Project Risk Management – Identify Risks

This process determines which risks may affect the project and documenting their characteristics. It documents existing risks and knowledge and ability it provides to the project team to anticipate events. All personnel should be encouraged to identify potential risks.
This process is iterative because new risks may evolve or become known as the project progresses. Each situation will have a variety in frequency and participation.  The risk statement should support the ability to compare the relative effect of one risk against the others.
Let’s take a look at the Inputs, Tools and Techniques, and Outputs of this process:



















1)      Risk Management Plan
·         May include:
·   Assignments of roles and responsibilities
·   Provision for risk management activities in the budget and schedule
·   Categories of risk (aka. Risk breakdown structure)
2)      Cost Management Plan
·         Provides processes and controls that can be used to help identify risks across the project
3)      Schedule Management Plan
·         Provides insight to project time/schedule objectives and expectations which may be impacted by risks (known or unknown)
4)      Quality Management Plan
·         Provides a baseline of quality measures and metrics
5)      Human Resource Management Plan
·         Provides guidance on how project human resources should be defined, staffed, managed, and eventually released. It also has roles and responsibilities, project organization charts, and staffing management plan.
6)      Scope Baseline
·         Project assumptions are found in the project scope statement and any uncertainties should be evaluated as potential causes of project risk.
7)      Activity Cost Estimates
·         Identify risks as they provide a quantitative assessment of the likely cost to complete scheduled activities and ideally are expressed as a range with the width of the range indicating the degree(s) of risk.
8)      Activity Durations Estimates
·         Identify risks related to the time allowances for the activities or project as a whole
9)      Stakeholder Register
·         Key participants are useful for soliciting inputs to identify risks.
10)   Project Documents
·         May include:
·   Project charter
·   Project schedule
·   Schedule network diagrams
·   Issue logs
·   Quality checklist
·   Other information that is valuable
11)   Procurement Documents
·         If the project requires external procurement of resources then procurement documents become a key input. The level of detail of the documents should be consistent with the value of and risks associated with planned procurement.
12)   Enterprise Environmental Factors
·         May include:
·   Published information
·   Academic studies
·   Published checklists
·   Benchmarking
·   Industry studies
·   Risk attitudes
13)   Organizational Process Assets
·         May include:
·   Project files, including actual data
·   Organizational and project process controls
·   Risk statement formats or templates
·   Lessons learned
14)   Documentation Reviews
·         Review of plans, assumptions, previous project files, agreements and other information by looking for quality and consistency between plans.
15)   Information Gathering Techniques
·         Brainstorming – goal to obtain a comprehensive list of project risks
·         Delphi technique – A facilitator uses a questionnaire to solicit ideas anonymously about important project risks.

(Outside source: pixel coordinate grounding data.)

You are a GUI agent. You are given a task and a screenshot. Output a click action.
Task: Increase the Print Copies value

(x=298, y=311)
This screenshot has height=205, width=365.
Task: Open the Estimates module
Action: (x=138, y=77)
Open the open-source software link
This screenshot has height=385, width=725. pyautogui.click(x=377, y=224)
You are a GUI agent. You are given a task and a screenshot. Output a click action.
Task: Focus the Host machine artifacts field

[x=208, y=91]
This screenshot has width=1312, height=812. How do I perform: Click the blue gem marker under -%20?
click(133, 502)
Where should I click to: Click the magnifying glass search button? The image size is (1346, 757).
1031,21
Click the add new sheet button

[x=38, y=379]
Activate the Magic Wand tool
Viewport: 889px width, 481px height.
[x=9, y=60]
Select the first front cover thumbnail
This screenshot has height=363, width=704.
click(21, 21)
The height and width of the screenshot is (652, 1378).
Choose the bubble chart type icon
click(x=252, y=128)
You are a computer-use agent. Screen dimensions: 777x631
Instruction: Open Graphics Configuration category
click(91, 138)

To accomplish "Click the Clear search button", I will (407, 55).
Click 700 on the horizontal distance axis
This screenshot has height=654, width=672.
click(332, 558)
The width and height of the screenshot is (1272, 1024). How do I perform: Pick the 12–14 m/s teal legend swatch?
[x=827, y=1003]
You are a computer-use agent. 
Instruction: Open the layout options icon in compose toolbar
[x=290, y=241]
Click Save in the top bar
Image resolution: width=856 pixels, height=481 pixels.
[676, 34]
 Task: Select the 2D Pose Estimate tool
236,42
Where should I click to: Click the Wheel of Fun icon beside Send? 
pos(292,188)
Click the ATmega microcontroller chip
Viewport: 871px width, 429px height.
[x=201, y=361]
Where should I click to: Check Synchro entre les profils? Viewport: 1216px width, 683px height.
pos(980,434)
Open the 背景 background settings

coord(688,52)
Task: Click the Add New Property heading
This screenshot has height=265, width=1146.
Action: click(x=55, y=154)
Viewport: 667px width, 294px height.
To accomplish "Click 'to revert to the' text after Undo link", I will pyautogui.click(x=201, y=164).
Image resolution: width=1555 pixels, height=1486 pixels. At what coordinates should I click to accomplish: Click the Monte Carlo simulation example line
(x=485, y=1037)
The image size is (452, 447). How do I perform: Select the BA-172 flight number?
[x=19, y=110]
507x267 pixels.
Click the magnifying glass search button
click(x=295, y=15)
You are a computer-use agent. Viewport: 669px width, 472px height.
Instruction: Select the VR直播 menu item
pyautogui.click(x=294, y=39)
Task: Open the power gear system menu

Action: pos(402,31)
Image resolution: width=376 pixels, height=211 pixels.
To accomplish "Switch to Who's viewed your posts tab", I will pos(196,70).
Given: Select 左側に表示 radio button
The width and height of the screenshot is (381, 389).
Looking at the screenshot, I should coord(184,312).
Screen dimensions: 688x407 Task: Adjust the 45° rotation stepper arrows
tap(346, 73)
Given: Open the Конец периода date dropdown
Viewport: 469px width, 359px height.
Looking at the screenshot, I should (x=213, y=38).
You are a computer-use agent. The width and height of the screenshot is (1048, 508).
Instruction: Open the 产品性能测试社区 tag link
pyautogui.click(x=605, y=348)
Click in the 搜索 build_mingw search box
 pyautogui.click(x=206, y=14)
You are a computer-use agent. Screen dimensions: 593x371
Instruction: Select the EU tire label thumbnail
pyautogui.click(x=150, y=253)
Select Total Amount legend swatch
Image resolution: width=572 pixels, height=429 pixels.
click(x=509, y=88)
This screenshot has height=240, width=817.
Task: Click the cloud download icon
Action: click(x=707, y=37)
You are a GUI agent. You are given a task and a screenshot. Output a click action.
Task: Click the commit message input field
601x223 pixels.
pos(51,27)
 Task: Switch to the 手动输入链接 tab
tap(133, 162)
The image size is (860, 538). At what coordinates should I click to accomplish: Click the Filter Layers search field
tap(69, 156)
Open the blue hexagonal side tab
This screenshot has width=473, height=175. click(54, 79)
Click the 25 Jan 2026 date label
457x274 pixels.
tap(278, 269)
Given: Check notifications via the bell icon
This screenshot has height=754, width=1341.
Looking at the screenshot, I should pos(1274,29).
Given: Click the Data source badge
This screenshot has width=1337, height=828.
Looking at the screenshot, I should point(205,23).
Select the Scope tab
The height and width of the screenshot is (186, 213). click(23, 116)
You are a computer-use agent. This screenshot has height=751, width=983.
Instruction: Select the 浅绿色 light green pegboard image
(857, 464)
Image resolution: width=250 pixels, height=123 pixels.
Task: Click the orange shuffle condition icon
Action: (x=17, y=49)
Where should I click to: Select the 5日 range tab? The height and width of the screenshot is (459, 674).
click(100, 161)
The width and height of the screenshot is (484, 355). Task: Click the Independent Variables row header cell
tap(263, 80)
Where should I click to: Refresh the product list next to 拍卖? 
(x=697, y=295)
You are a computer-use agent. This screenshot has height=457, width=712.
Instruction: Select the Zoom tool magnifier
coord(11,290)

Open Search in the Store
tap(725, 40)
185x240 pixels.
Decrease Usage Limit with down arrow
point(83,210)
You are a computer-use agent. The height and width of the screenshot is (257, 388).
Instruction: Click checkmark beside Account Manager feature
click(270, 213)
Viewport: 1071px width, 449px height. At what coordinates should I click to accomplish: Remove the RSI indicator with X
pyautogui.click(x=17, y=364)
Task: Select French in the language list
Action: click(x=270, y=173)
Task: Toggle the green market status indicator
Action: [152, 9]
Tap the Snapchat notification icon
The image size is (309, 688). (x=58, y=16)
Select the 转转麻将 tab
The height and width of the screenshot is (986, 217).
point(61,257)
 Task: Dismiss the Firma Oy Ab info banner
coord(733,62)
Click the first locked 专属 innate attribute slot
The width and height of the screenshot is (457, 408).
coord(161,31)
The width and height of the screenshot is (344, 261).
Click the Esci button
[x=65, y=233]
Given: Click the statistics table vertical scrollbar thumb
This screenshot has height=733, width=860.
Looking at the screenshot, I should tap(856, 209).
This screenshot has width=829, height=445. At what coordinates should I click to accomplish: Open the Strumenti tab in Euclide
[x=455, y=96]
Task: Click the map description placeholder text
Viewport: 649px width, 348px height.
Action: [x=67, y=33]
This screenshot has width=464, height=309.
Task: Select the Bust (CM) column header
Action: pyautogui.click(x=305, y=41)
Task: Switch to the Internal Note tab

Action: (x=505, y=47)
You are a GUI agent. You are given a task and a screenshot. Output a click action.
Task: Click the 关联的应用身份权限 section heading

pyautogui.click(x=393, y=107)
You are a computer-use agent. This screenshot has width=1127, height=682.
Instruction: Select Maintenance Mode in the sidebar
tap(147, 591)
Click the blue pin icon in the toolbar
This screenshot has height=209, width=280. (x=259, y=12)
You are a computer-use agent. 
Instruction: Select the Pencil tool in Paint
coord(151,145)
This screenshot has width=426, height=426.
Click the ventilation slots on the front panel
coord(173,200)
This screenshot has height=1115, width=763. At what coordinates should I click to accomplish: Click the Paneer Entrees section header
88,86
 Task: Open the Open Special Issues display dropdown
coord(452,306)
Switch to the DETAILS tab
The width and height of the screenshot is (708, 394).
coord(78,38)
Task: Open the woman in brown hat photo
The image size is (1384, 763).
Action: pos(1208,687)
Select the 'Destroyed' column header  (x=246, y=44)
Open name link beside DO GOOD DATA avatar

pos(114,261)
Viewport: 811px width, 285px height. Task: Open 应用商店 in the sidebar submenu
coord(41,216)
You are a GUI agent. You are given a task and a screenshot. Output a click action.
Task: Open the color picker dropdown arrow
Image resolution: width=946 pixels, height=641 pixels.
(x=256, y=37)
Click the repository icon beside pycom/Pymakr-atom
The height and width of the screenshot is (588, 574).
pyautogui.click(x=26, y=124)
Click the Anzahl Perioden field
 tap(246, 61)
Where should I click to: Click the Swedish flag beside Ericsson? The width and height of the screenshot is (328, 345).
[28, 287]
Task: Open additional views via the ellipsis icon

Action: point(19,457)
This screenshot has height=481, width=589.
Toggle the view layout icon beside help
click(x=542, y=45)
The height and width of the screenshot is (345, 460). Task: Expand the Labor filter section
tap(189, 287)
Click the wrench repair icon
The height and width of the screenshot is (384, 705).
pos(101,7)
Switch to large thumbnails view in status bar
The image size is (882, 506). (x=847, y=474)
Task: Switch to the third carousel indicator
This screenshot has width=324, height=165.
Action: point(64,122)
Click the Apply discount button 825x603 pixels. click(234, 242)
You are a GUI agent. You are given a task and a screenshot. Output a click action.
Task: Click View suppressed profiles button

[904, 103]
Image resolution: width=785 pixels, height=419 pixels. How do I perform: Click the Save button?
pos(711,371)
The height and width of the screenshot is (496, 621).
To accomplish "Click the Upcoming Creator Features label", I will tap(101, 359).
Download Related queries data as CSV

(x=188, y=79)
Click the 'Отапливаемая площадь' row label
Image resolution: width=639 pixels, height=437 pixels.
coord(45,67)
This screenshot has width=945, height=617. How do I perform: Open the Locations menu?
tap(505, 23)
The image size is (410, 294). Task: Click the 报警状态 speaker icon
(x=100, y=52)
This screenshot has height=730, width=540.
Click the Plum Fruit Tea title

Responses are summarized and then recirculated for expert comments. Consensus will be reached after a few rounds.
·         Interviewing – Interview experienced people to help identify risks
·         Root cause analysis – used to identify a problem, discover the underlying causes that lead to it, and develop preventive action
16)   Checklist Analysis
·         These are developed based on historical information and knowledge that has been documented from other projects. They should be reviewed from time to time so that they don’t get too detailed and include new items that were discovered.
17)   Assumptions Analysis
·         Explores the validity of assumptions as they apply to the project and identify risks to the project from inaccuracy, instability, inconsistency, or incompleteness of assumptions.
18)   Diagramming Techniques
·         Cause and effect diagrams – also known as Ishikawa or fishbone diagrams and are used to identify causes of risk
·         System or process flow charts – show how various elements of a system interrelate and the mechanism of causation
·         Influence - graphical representation of situations showing causal influences, time ordering of events, and other relationships among variables and outcomes.
19)   SOWT Analysis
·         Strengths, weaknesses, opportunities and threats (SWOT)
·         It helps identify opportunities for the project and examines the degree to which organizational strengths offset threats. 
20)   Expert Judgment
·         Should be consulted with to identify all aspects of the project and suggest possible risks based on their previous experience and areas of expertise.
21)   Risk Register
·         A document in which the results of risk analysis and risk response planning are recorded.
·   List of identified risks
·   List of potential responses

Source: PMBOK 5th ed.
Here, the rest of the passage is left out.